== Opdracht ==
Schrijf het voorwoord over Arthur van Amerongen verder, te beginnen na de laatste zin.

== Gekozen fragment ==
Arthur van Amerongen en Pieter Waterdrinker (foto Eyal Warshavsky)

Pieter Waterdrinker schreef het voorwoord voor Tweestrijd in je broekje. Wil jij een door Arthur van Amerongen gesigneerd, genummerd (oplage 50) en van exclusieve droogstempel voorzien exemplaar van Tweestrijd in je broekje? BESTEL DAN HIER.

WAARSCHUWING VOORAF
door Pieter Waterdrinker

De zich schrijver en columnist noemende Arthur van Amerongen, alias Don Arturo, is iemand wiens gezelschap je maar beter kan mijden. Mocht je in Nederland al een zekere literaire reputatie hebben – verschijn met Van Amerongen in vaderlandse culturele kringen en die ligt voorgoed aan gort.

Vandaar dat ik hem nog nooit heb ontmoet. Althans, niet in Nederland. Met enige schaamte biecht ik hier op dat onze wegen elkaar driemaal kruisten. Telkens in het buitenland. Op een bruiloft in Boedapest (Hongarije), in het vissersgat Olhão (Portugal), de derde en laatste maal in het
Heilige Land, Israël.

Hierdoor was ik in staat het gedrag, almede de morbide geest van deze notoire querulant, dwarsligger en misogyne xenofoob van nabij te bestuderen. In dergelijke gevallen vraag ik me altijd af wat onze Weense vriend Freud zou hebben gediagnosticeerd. Ik waag me zelfs niet aan een poging. Dat laat ik liever over aan de lezer, die weldra vleselijke viezigheid genoeg voorgeschoteld krijgt.

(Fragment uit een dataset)

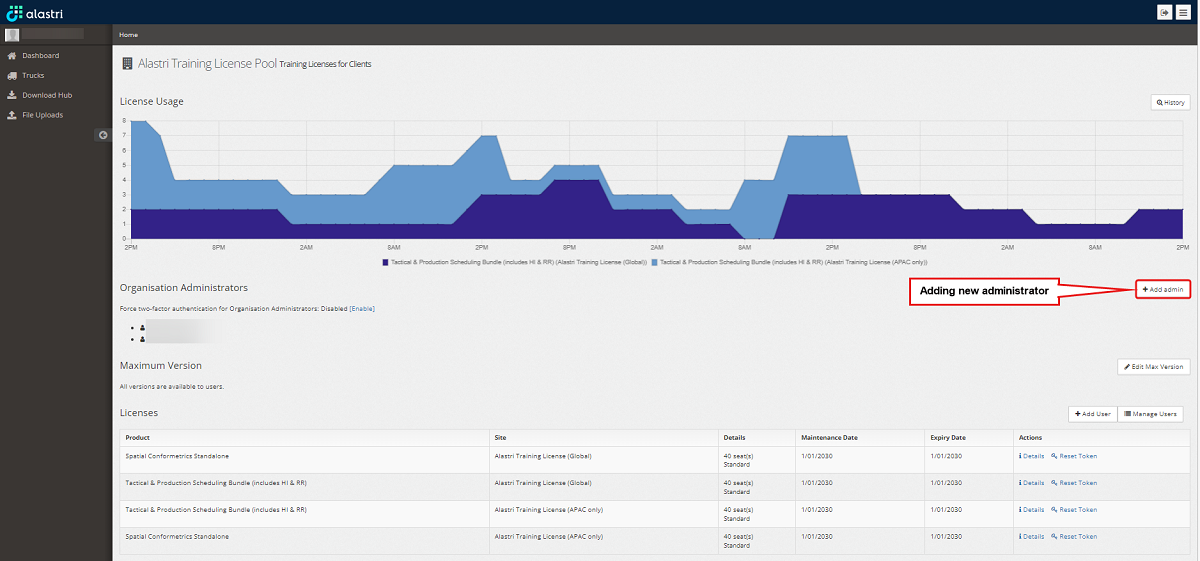Open Manage Users
1200x561 pixels.
[1150, 414]
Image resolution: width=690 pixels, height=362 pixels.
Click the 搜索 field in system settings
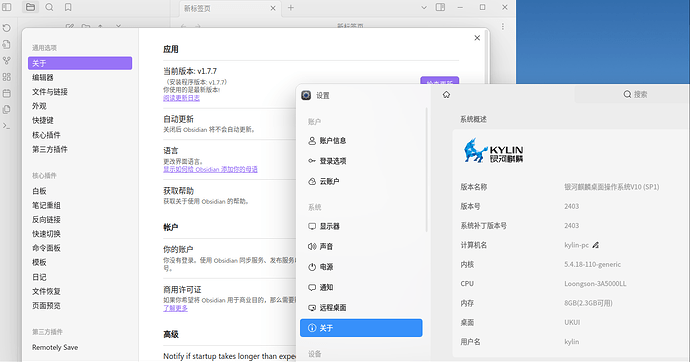pyautogui.click(x=632, y=95)
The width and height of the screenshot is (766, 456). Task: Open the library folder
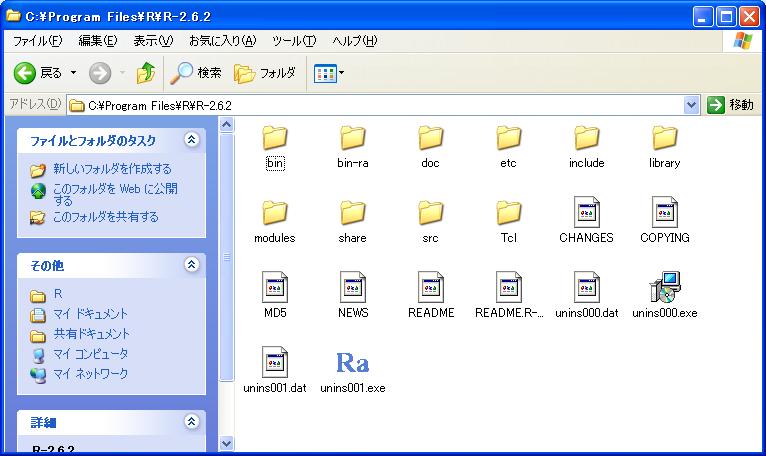[x=665, y=139]
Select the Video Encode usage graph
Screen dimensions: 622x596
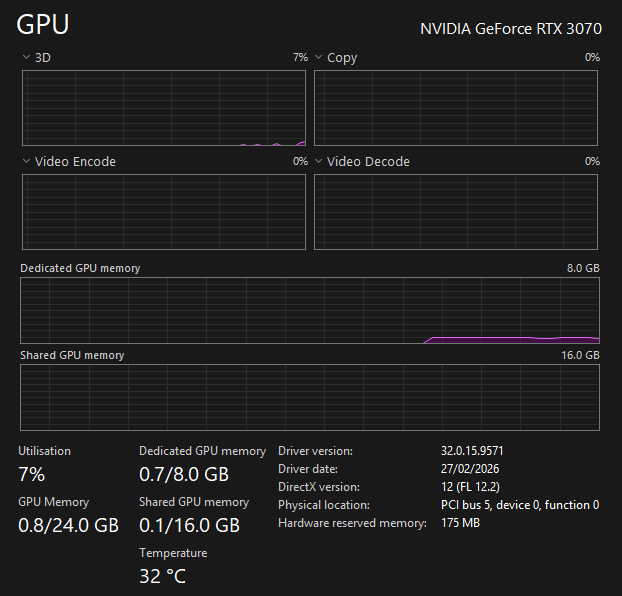(164, 212)
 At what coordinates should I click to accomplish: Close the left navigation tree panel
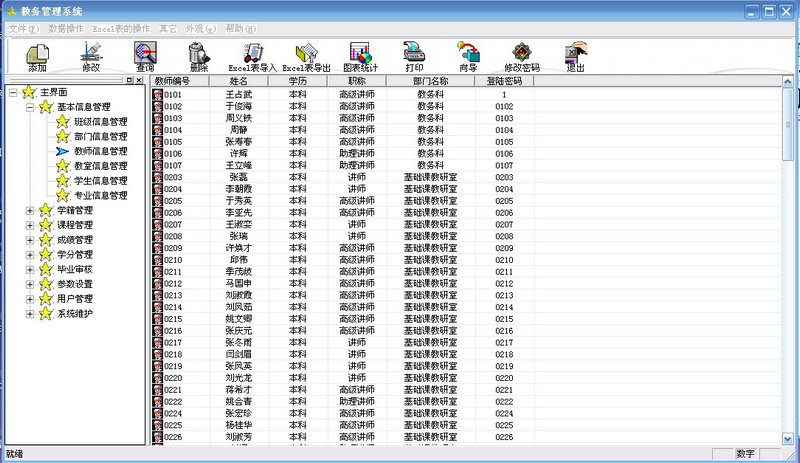[x=140, y=80]
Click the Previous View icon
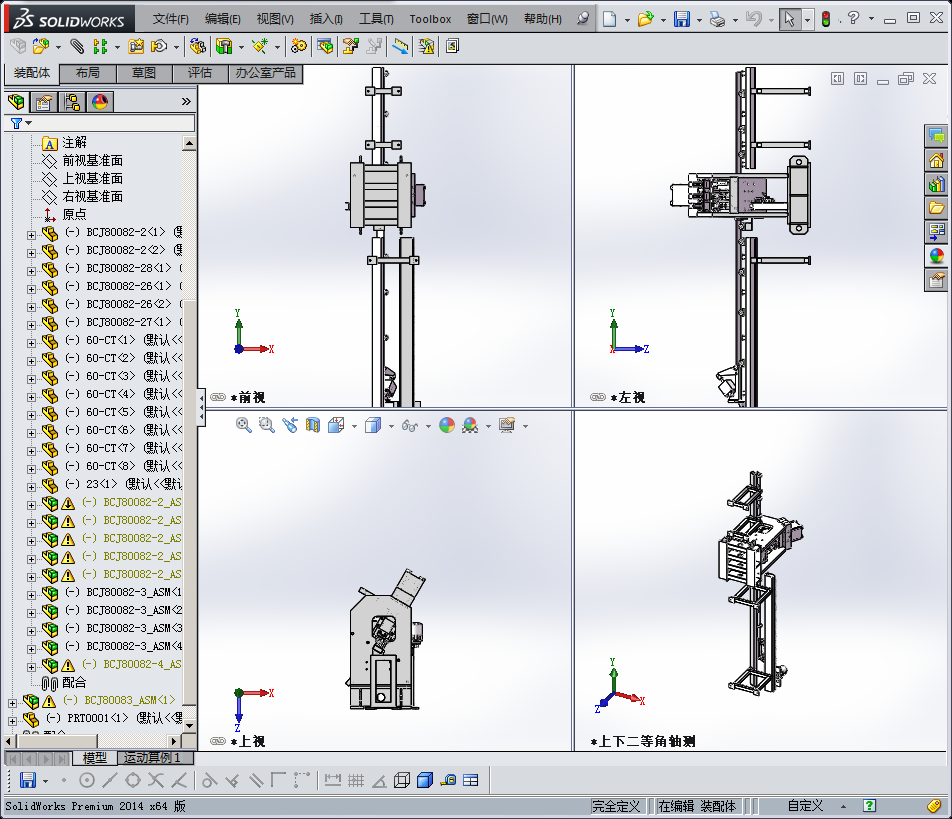The image size is (952, 819). click(290, 425)
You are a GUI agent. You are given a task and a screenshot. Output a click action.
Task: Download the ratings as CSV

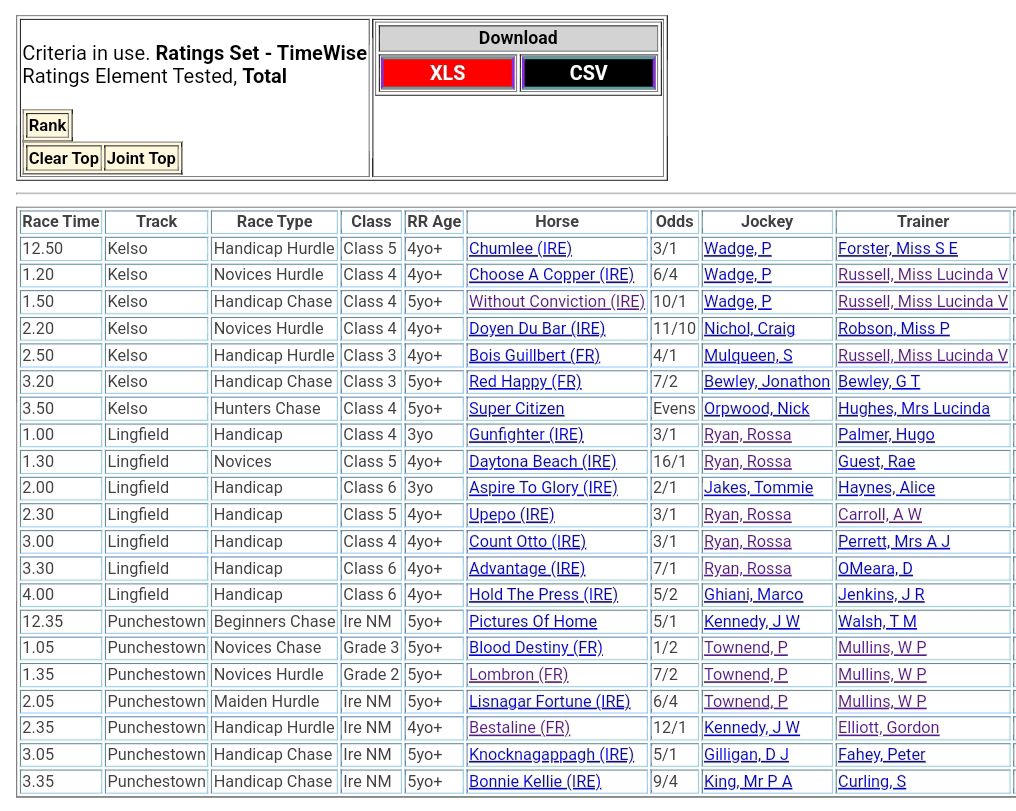588,73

== Antwoord ==
Wel weet ik dit: alles wat de Westerse beschaving aan vooruitgang, humaniteit en zedelijk welzijn heeft opgeleverd, stoelend op wat Spinoza en andere Verlichtingsdenkers begonnen, moet door Van Amerongen kapot worden gemaakt. Vernichtet. Hij doet dit als een wolf in schaapskleren. Zijn zogenaamde eruditie – hij spreekt net zo gemakkelijk Arabisch, Ivriet of Frans, als Spaans of Portugees – is slechts een masker. Het fungeert als bliksemafleider. Het zorgde ervoor dat hij als stukjesschrijver heeft weten door te dringen tot zelfs het bastion van De Volkskrant – een naoorlogse nationale journalistieke schande.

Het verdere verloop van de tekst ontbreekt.